COIDAMUXÍA was designed to accompany independent elderly people who need occasional support and to train senior and young volunteers in care and community revitalisation. The design framework envisaged 20 older people and 8 volunteers.

In practice, a key piece of information about participation that we would like to highlight is that five of the eight volunteers came from abroad. This diversity enriched the bonds that were formed and reinforced our conviction that the participation of migrants as volunteers is a strategic asset for community well-being, inclusion and employability in the care ecosystem.

Achievements and value added

Although COIDAMUXÍA has been a pilot project, its impact has resulted in concrete progress and solid foundations for continuity and replication:

  1. Stable intergenerational support network: weekly contact and active listening improved the emotional wellbeing and social participation of the elderly people receiving support.
  2. Trained and empowered volunteers: volunteers strengthened their skills in care, communication, first aid and small-scale social entrepreneurship, increasing their motivation to remain active in the region.
  3. Social innovation from the bottom up: the use of design thinking allowed pilot initiatives to be tested and adjustments to be made to what worked, promoting practical and replicable learning.
  4. Community fabric and collaboration: we work with social services, which is essential for reaching more dispersed parishes and sustaining our intervention over time.
  5. Replicable and scalable model: COIDAMUXÍA documented good practices and laid the foundations for a methodological guide to facilitate replication in other rural municipalities facing similar challenges.

Furthermore, the project was implemented within the framework of call BS508E (intergenerational volunteering in rural areas) funded by the European Union – NextGenerationEU (PRTR), aligning local intervention with European priorities for social cohesion and innovation in care.

Why volunteering programmes matter in the face of loneliness

Volunteer programmes do not replace professional services, but they do multiply their reach: they go where it is difficult to go, build trust door to door and activate latent resources in the community. In rural contexts, this proximity + continuity approach makes all the difference: it reinforces autonomy, prevents situations of vulnerability and weaves networks between generations and diverse backgrounds.
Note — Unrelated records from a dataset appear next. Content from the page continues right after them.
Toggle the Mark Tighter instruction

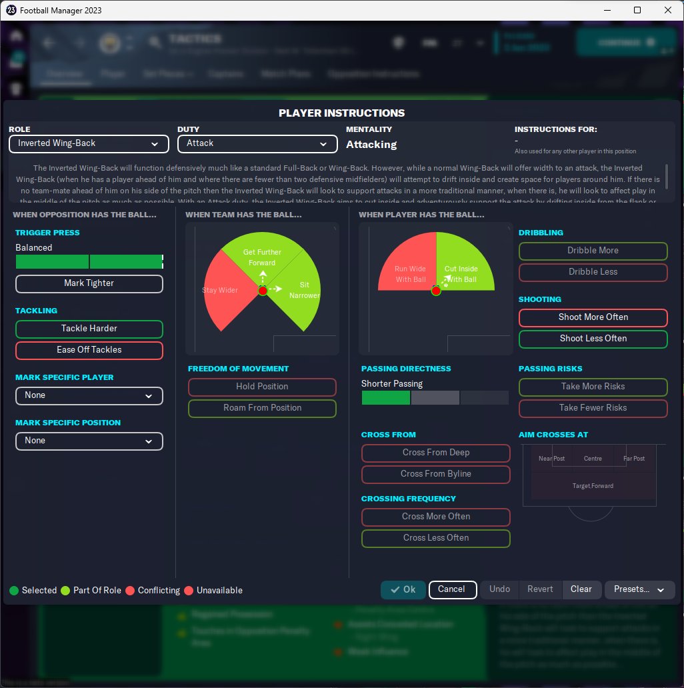pos(89,283)
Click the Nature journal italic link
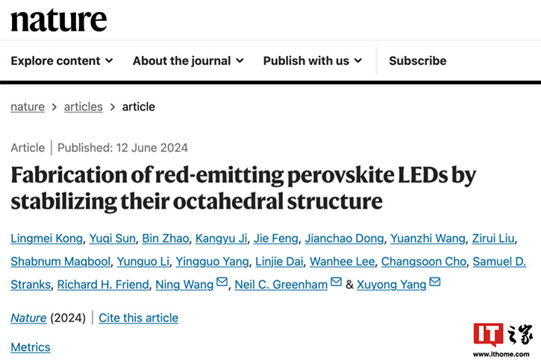The image size is (541, 360). click(x=28, y=318)
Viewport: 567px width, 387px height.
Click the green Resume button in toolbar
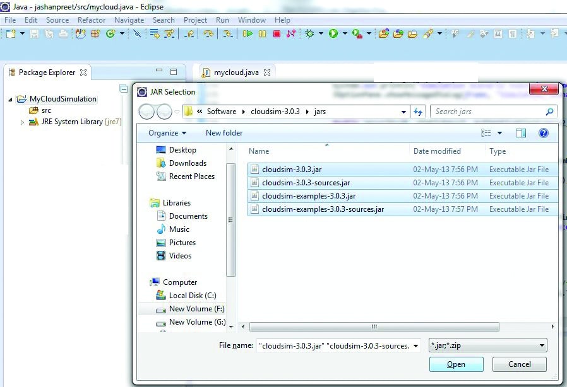click(x=248, y=34)
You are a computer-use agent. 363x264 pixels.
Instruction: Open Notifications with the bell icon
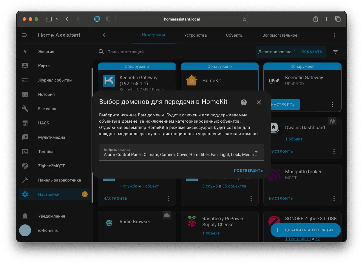tap(25, 216)
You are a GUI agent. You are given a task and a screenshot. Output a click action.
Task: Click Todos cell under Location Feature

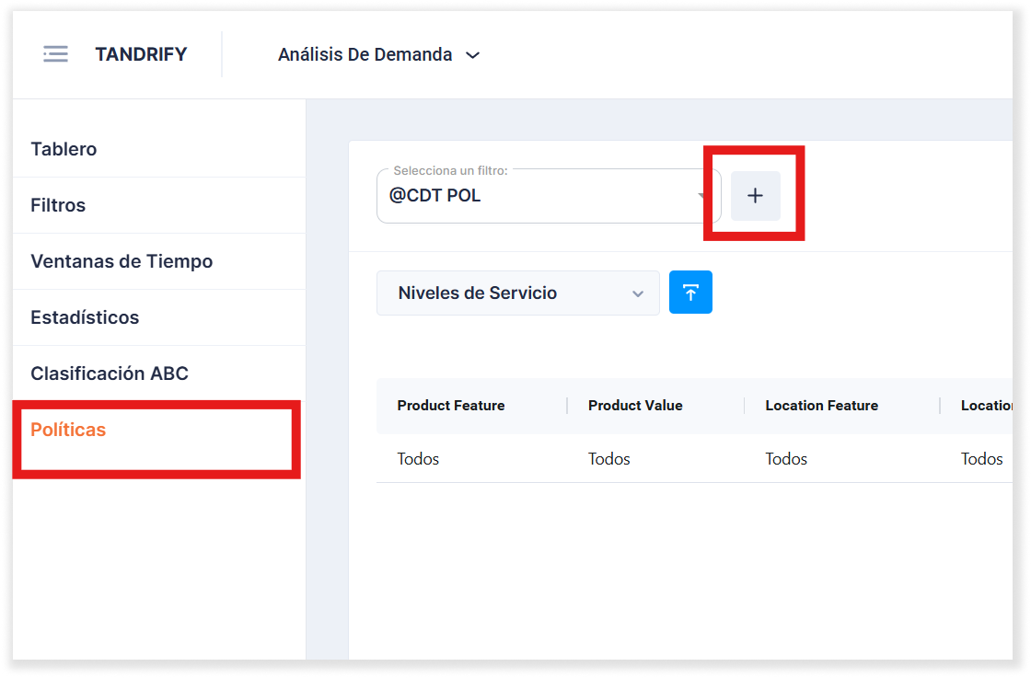pyautogui.click(x=786, y=459)
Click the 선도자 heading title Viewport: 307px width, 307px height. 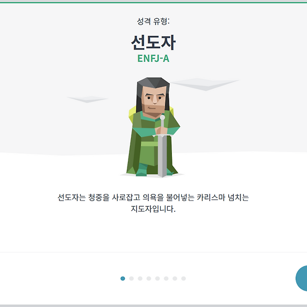pos(154,42)
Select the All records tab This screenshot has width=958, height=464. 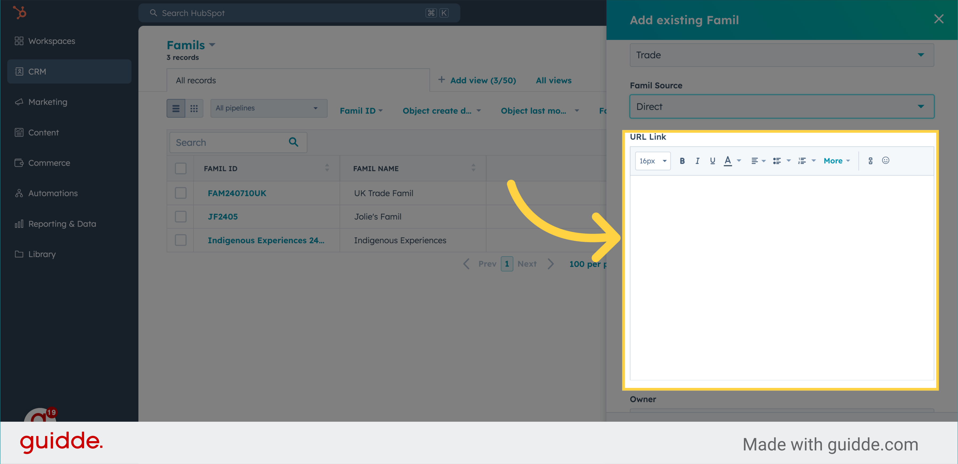click(196, 80)
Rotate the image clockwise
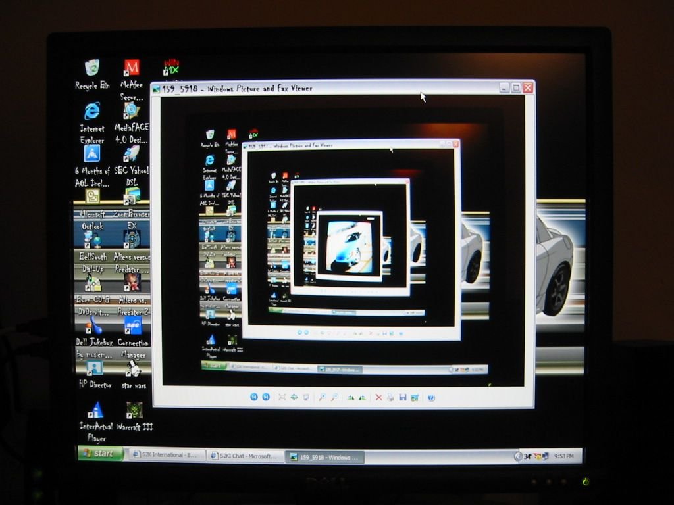This screenshot has width=674, height=505. tap(351, 398)
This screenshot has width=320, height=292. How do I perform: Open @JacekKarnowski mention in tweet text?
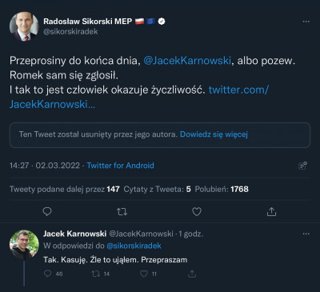click(x=187, y=61)
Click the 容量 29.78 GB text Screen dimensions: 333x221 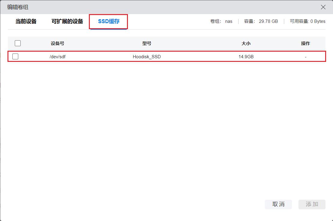point(261,21)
In particular, the participation of migrants brings perspectives, languages and experiences that enrich the support provided and accelerate their inclusion in the municipality (relationships, employment references, cross-cutting skills). When, as in COIDAMUXÍA, the majority of the volunteer team comes from abroad, the message is clear: care is a common language and a real path to two-way integration (those who help also feel part of the community, learn and plan for the future). This commitment to employability linked to care is part of the project’s DNA and is in line with strategies to promote volunteering in Galicia.

Measurement and continuous improvement

From the outset, we incorporated a monitoring and evaluation system with surveys, interviews and visit logs to measure the perceived reduction in loneliness, the satisfaction of older people and volunteers, and the degree of community participation. This evaluation not only guarantees transparency and quality, but also allows us to identify which initiatives work best, consolidate them and transfer them to new contexts.

Looking ahead

COIDAMUXÍA ends today, but its lessons continue. We have demonstrated that, with training, regular support, social innovation, and partnerships, intergenerational volunteering reduces unwanted loneliness and strengthens rural communities. Our next step is to consolidate and scale up: sharing the methodology, keeping the volunteer network alive, and adding collaborations so that more older people feel accompanied in their daily lives.